Republicans nominally outnumber Democrats 22-13 in a 40-person chamber that includes five unaligned members, but the actual math is far more complicated. The 23-member Majority Caucus consists of 20 Republicans, including Speaker Cathy Tilton, as well as three other members: Democrats Neal Foster and CJ McCormick and independent Bryce Edgmon.
These non-Republicans all belong to the Bush Caucus, whose members represent the vast rural districts that are home to large Alaska Native electorates and often support the majority party to best secure state resources for their constituents.
Edgmon himself allied with the GOP caucus as a Democrat before he became speaker of a new Democratic-led coalition that also included independents and Republicans following the 2016 elections. Edgmon became an independent two years later as part of a delicate set of negotiations that secured him another term as speaker. Leadership then shifted to Republican Louise Stutes during the coalition's final two years, but the alliance broke up after Republicans gained seats in 2022.
The 16-strong Minority Caucus includes the chamber's remaining Democrats and independents plus Stutes, its lone Republican. The final seat in the House is held by Republican Rep. David Eastman, a far-right extremist who has a terrible relationship with his party's leadership and doesn't caucus with anyone. Both of these dissident Republicans will likely return to serve another term year after turning in landslide victories in last month's top-four primaries.

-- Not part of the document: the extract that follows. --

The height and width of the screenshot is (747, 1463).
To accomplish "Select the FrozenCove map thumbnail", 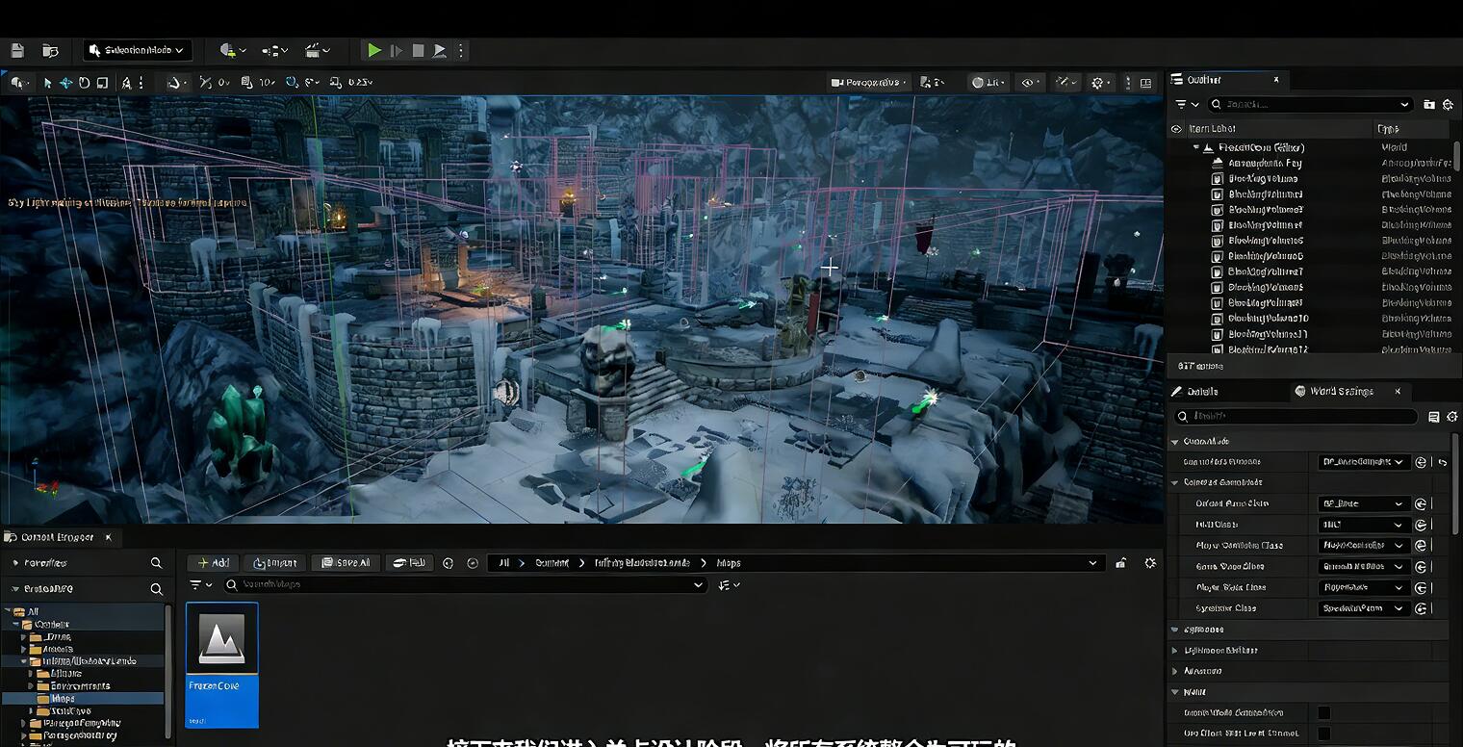I will pyautogui.click(x=221, y=664).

All of this makes it tough for anyone to forge a workable coalition, and Alaska's instant-runoff voting system introduces more unpredictability. We may not even know who winds up in charge of the House until next year: The current Majority Caucus didn't even come together until well into January of 2023.
Things are more stable in the Alaska Senate, where 17 of the 20 members belong to a bipartisan coalition. Three conservative Republicans form the rump minority in a chamber where the GOP ostensibly outnumbers Democrats 11-9.

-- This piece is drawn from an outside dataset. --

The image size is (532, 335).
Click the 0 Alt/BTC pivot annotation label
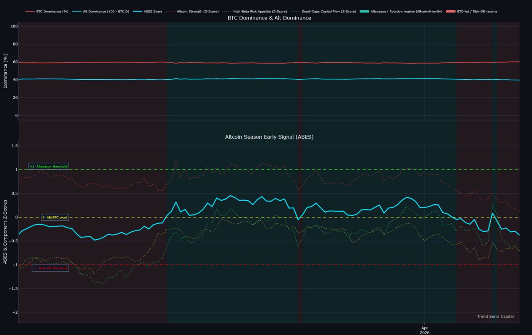tap(55, 218)
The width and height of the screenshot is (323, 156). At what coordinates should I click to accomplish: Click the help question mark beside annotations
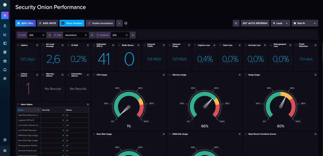click(x=126, y=23)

Brooks writes that it's likely that this alliance will continue next year, especially since just over half of its members are either unopposed in 2024 or aren't on the ballot again until 2026. However, he adds that hardline Republicans still may be able to make gains, including in one race where "a false-flag Democrat" is running to siphon votes away from one GOP member of the coalition, Sen. Jesse Bjorkman.
The Downballot
General election season starts *now*
The long primary season that began—if you can believe it—more than six months ago has at last come to an end, finally setting the stage for November's general election. First, though, we have a few races to recap on this week's episode of The Downballot podcast, including the Democrats' primary for New Hampshire's open governorship, their most enticing flip opportunity in the nation. Co-hosts David Nir and David Beard also excoriate Ron DeSantis for using Florida's state government to fight an abortion rights amendment, a maneuver direct from the authoritarian's playbook.

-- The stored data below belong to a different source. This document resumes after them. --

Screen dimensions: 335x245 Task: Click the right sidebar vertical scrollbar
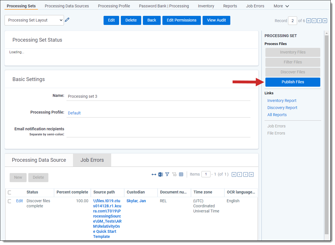327,133
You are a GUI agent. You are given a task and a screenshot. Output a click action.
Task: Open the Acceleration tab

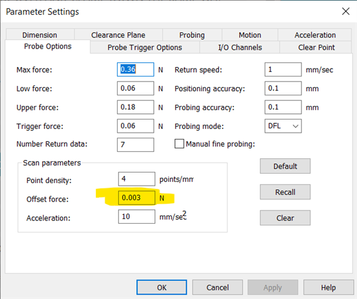(x=315, y=35)
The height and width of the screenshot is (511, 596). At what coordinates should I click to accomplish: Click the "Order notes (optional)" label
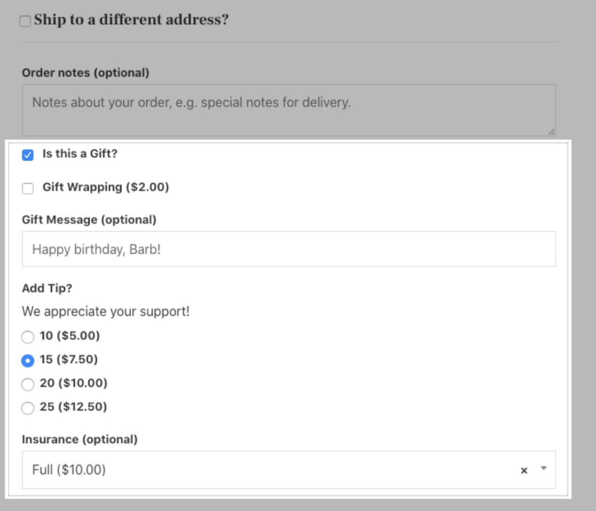[85, 73]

Our guest on the show this week is Lauren Gepford, whose group, Contest Every Race, recruits Democratic candidates nationwide to run in races far down the ballot that often go uncontested. Gepford explains how her organization figures out which of the nation's half-million elected positions to target (it's a huge task!) and tells us about its remarkably effective recruitment tool: texting folks to ask them if they might want to run. Even in the reddest areas, it's all about giving voters a choice when they might otherwise have none.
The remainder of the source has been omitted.